The problem – Check every line below for the word "column" and show those that hold it.

(Extracted records)
____________
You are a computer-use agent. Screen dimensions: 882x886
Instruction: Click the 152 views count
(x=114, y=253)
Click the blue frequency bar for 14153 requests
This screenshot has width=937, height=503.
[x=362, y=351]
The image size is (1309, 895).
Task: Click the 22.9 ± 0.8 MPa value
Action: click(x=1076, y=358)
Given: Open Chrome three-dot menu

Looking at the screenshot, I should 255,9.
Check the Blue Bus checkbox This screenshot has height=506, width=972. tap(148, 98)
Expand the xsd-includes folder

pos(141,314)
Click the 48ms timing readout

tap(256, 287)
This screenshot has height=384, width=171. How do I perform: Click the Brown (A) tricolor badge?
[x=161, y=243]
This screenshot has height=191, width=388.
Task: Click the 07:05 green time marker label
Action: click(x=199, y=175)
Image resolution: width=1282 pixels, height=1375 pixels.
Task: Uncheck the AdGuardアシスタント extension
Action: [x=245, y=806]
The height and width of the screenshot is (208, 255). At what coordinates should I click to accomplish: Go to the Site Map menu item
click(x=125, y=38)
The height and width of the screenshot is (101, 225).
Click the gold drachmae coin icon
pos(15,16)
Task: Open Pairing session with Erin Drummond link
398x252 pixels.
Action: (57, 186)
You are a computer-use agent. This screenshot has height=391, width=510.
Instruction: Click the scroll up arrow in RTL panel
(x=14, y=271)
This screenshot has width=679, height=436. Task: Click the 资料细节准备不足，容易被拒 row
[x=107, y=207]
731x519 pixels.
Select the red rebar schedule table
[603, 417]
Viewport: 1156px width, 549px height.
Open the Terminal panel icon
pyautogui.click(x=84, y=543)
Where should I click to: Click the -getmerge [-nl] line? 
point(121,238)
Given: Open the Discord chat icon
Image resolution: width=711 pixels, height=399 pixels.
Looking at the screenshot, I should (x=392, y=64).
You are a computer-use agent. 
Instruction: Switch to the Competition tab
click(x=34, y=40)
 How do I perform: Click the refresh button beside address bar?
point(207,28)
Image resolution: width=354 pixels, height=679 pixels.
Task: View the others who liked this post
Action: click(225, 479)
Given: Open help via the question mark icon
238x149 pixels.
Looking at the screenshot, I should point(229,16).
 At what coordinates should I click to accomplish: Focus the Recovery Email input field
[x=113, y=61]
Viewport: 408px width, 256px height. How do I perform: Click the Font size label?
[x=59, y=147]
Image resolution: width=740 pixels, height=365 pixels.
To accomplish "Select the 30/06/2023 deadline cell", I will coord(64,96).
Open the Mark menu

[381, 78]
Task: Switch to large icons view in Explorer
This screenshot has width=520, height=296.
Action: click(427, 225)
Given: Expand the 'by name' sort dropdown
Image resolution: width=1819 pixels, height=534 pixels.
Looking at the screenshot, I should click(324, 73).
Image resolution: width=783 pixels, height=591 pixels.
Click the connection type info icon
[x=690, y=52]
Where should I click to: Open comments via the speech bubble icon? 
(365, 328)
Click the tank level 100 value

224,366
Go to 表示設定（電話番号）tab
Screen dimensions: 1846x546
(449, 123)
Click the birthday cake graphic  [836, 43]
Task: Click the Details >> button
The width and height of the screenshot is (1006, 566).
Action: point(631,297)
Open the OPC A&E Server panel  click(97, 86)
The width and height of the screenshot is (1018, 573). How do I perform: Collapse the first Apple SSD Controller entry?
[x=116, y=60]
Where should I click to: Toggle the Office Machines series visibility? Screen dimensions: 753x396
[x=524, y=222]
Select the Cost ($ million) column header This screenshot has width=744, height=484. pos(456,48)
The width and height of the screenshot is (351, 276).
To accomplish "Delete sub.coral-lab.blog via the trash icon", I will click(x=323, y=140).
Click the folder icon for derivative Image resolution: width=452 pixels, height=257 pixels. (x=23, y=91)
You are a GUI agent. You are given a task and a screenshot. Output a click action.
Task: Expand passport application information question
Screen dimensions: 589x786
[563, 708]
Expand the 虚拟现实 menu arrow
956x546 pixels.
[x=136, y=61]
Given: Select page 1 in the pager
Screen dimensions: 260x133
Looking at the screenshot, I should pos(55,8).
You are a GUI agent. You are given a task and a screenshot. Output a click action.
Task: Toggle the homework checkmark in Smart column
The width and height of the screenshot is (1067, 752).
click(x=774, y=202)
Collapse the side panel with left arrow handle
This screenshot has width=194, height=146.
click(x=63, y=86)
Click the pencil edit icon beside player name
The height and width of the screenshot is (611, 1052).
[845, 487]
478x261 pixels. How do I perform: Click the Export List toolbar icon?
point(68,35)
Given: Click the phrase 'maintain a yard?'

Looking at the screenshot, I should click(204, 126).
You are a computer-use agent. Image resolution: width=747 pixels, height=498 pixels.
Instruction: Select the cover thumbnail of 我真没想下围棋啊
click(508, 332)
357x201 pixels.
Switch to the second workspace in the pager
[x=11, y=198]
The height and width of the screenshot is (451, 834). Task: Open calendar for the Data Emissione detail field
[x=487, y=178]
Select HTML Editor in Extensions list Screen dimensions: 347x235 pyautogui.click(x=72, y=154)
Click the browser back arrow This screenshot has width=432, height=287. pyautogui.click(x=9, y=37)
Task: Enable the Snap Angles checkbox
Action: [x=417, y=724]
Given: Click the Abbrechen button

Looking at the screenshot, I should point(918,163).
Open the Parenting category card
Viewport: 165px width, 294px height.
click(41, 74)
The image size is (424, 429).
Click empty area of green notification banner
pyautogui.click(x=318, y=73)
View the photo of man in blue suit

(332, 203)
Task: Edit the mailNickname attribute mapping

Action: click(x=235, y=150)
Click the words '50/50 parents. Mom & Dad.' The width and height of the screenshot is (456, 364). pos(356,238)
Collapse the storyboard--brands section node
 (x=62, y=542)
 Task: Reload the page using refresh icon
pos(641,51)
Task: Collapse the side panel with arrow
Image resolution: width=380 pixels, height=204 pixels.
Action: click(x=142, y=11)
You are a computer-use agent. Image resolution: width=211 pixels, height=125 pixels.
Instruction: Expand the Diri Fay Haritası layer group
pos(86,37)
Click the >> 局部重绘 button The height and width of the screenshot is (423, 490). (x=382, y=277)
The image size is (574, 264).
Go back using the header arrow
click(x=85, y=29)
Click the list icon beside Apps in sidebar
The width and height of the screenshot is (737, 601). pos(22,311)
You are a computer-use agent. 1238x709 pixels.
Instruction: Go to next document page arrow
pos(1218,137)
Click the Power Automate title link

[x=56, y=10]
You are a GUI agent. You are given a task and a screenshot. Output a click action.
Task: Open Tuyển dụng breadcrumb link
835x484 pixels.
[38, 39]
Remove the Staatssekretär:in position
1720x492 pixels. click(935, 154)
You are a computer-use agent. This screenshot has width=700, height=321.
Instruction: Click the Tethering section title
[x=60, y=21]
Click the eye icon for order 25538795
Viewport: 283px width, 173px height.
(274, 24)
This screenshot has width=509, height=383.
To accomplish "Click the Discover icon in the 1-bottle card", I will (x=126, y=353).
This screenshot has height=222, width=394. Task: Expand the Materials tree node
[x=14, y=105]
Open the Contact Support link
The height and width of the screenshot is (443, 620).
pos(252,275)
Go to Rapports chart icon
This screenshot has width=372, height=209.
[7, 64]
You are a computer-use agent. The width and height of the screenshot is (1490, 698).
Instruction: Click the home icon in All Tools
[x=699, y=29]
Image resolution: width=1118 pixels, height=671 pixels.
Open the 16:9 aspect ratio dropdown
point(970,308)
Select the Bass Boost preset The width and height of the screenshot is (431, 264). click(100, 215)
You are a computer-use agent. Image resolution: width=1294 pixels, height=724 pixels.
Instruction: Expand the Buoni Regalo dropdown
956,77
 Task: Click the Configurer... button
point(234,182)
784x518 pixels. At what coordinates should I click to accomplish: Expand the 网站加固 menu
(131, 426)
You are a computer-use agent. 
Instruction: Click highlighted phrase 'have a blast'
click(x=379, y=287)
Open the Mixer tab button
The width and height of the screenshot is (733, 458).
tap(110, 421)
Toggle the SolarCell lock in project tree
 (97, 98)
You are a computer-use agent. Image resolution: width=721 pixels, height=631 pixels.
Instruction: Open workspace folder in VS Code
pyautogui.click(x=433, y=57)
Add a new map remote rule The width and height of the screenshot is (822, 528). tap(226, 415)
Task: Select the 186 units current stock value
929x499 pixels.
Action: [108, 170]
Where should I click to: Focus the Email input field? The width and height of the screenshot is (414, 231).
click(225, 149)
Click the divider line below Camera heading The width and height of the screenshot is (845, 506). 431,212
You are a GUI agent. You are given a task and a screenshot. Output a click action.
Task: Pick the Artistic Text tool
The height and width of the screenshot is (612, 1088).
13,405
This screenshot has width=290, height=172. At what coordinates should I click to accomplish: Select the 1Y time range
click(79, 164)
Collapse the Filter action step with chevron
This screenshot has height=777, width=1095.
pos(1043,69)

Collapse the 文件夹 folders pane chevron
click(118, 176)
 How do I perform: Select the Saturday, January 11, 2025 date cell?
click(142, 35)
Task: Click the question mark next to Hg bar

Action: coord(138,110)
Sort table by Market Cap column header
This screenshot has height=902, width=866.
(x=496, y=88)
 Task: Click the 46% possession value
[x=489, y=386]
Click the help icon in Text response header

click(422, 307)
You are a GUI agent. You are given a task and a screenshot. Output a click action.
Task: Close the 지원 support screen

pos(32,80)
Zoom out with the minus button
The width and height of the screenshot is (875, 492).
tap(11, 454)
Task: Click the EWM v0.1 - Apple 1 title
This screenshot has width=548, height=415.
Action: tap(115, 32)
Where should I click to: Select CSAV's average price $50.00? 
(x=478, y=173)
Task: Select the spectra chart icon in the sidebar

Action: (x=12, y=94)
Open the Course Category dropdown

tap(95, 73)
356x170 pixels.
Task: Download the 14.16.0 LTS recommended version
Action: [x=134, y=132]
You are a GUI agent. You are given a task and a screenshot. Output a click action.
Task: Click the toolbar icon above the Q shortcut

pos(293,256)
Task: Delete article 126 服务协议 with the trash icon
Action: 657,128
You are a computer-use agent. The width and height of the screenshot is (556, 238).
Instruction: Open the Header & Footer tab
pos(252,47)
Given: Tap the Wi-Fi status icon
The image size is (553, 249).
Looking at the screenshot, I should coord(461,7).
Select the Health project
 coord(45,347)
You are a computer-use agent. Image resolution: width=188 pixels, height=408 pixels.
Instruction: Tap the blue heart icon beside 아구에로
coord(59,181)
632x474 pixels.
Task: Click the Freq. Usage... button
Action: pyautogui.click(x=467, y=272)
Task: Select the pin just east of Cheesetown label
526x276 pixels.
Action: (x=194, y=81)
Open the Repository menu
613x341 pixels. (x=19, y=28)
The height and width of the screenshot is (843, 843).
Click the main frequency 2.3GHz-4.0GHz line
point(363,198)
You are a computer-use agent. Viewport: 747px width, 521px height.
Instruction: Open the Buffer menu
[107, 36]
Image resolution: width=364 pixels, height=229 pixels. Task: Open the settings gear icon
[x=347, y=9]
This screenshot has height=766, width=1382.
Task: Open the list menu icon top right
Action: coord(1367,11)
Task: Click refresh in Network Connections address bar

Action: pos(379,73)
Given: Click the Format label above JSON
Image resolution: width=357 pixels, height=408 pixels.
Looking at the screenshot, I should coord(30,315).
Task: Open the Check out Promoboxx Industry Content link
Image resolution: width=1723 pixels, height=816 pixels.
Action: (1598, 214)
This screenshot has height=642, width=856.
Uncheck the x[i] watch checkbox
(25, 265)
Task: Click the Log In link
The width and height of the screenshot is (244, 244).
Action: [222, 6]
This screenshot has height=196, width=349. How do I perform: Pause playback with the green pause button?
____________
Response area –
Select the Cost ($ million) column header This screenshot has width=744, height=484. pos(456,48)
Task: Toggle the homework checkmark in Smart column
Sort table by Market Cap column header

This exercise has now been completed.